I've got 6GB of RAM on my laptop and for a test I'm creating a 50mil-rows table in PostgreSQL 9.3. I then want to create an index on the table.

The table and the resulting index together (or twice the table total size) can fit into 5GB of RAM and I set maintenance_work_mem to 5GB, still CREATE INDEX uses external sort with about 1.4GB of temp files.
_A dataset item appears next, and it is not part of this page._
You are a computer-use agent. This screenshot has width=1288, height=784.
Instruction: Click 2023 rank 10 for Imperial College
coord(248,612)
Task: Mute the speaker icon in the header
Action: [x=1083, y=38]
Why is that so?

Is my expectation that it should be able to sort in RAM unreasonable?

test=# set maintenance_work_mem to '5GB';
test=# create table t1 as (select i::int, random() as f from generate_series(1, 50000000) i);
SELECT 50000000
test=# select pg_size_pretty(pg_relation_size('t1'));
 2111 MB
(1 row)

test=# create index on t1(f, i);
test=# select pg_size_pretty(pg_relation_size('t1_f_i_idx'));
 1504 MB
(1 row)

In the server log:

LOG:  temporary file: path "base/pgsql_tmp/pgsql_tmp22623.1", size 1073741824
STATEMENT:  create index on t1(f, i);
LOG:  temporary file: path "base/pgsql_tmp/pgsql_tmp22623.2", size 327622656
LOG:  external sort ended, 171065 disk blocks used: CPU 6.78s/268.73u sec elapsed 313.18 sec

Is there a way to calculate CREATE INDEX memory requirement before actually running it?

Best Answer

Through version 9.3, the indirection array used for sorting had to fit in a single 1GB memory allocation. This created an artificial limit on the number of tuples which could be sorted in memory. Once that limit was reached, it had to switch to a disk sort, even if there was memory left over.

This restriction was removed in version 9.4.